The cost of protecting Countrywide Financial Corp. bonds from default fell for a second day to the lowest in a month on signs its takeover by Bank of America Corp. will be completed, Bloomberg reports.

Credit-default swaps tied to the bonds of Countrywide's home-loan unit dropped 65 basis points to 230 basis points, according to broker Phoenix Partners Group. The contracts, which decline as investor perceptions of credit quality improve, have plunged 165 basis points in the past two days. Calabasas, California-based Countrywide shares have jumped 17 percent the past two days.

Countrywide yesterday settled three shareholder lawsuits challenging the sale and Bank of America reversed its plan to keep Countrywide President David Sambol as head of the combined home lending operations, bolstering investor confidence about the takeover. Sambol, along with Chief Executive Officer Angelo Mozilo, has been under fire from U.S. officials including Senator Charles Schumer for lax lending standards.

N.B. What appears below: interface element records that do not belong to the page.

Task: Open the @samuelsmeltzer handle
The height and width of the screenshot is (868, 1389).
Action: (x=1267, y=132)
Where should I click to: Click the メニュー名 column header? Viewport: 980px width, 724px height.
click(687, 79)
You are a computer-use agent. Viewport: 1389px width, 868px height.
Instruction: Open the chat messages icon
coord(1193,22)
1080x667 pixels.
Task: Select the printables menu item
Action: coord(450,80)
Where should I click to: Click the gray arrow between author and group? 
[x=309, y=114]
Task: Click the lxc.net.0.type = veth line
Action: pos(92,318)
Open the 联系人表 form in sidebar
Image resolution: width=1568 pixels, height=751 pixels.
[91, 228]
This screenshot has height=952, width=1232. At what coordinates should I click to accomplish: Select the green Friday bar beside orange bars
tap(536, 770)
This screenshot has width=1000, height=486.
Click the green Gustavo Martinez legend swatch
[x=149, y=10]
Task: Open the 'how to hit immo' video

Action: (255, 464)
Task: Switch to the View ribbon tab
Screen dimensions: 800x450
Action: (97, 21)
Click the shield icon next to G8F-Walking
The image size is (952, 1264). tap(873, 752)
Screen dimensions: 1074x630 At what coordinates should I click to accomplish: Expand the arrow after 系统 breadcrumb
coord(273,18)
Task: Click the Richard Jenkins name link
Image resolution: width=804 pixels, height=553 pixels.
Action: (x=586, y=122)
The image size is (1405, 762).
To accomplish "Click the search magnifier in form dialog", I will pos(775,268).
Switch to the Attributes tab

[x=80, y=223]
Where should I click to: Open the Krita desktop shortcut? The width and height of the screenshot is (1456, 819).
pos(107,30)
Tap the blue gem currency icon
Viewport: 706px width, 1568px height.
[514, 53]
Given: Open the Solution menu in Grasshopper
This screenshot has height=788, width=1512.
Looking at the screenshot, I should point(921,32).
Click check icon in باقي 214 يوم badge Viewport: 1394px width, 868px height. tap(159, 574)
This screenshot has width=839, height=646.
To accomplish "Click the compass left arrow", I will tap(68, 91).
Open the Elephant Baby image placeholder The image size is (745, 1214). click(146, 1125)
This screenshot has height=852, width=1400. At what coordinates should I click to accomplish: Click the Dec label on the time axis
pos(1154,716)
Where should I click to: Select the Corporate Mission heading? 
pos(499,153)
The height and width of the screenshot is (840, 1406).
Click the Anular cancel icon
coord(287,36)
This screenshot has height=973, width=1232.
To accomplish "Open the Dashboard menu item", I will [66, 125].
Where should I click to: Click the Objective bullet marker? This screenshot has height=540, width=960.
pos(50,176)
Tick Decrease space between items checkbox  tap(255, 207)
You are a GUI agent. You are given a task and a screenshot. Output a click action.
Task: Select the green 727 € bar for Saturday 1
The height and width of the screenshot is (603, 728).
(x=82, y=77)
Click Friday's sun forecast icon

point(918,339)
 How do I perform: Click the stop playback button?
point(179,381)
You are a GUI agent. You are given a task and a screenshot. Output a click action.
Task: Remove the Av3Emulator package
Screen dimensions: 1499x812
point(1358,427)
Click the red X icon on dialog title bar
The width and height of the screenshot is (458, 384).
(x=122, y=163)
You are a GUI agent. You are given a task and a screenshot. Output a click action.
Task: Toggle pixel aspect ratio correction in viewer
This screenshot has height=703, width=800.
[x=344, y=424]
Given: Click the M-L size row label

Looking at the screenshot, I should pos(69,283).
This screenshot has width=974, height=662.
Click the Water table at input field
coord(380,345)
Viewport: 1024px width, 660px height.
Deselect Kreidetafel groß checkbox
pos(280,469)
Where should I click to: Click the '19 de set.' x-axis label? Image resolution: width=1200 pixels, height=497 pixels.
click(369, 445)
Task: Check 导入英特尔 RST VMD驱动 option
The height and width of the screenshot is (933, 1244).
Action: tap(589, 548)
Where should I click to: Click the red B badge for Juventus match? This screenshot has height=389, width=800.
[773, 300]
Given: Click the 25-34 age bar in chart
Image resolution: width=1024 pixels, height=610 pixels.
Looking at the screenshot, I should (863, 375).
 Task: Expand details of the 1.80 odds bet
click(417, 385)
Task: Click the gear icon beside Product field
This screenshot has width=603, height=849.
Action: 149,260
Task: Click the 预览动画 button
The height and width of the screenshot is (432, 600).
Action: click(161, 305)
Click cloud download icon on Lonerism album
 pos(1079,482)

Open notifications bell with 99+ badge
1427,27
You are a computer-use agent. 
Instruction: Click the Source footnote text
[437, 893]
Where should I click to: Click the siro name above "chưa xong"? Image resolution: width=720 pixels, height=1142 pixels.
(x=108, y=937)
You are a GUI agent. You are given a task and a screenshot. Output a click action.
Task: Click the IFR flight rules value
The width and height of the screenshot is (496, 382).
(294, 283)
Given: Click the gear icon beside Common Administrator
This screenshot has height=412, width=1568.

The rally in Countrywide credit-default swaps brought it closer to where contracts on Bank of America trade, signaling that investors see the default risks of the two companies converging. The gap narrowed to 151 basis points from 331 on May 26, prices from Phoenix and market data provider CMA Datavision show.

That's the tightest since May 1, the day after Bank of America said in a regulatory filing that it may not guarantee $38.1 billion of Countrywide debt. Standard & Poor's cut Countrywide's rating below investment grade after the filing, and Countrywide credit-default swaps reached a two-month high of 398 basis points May 27.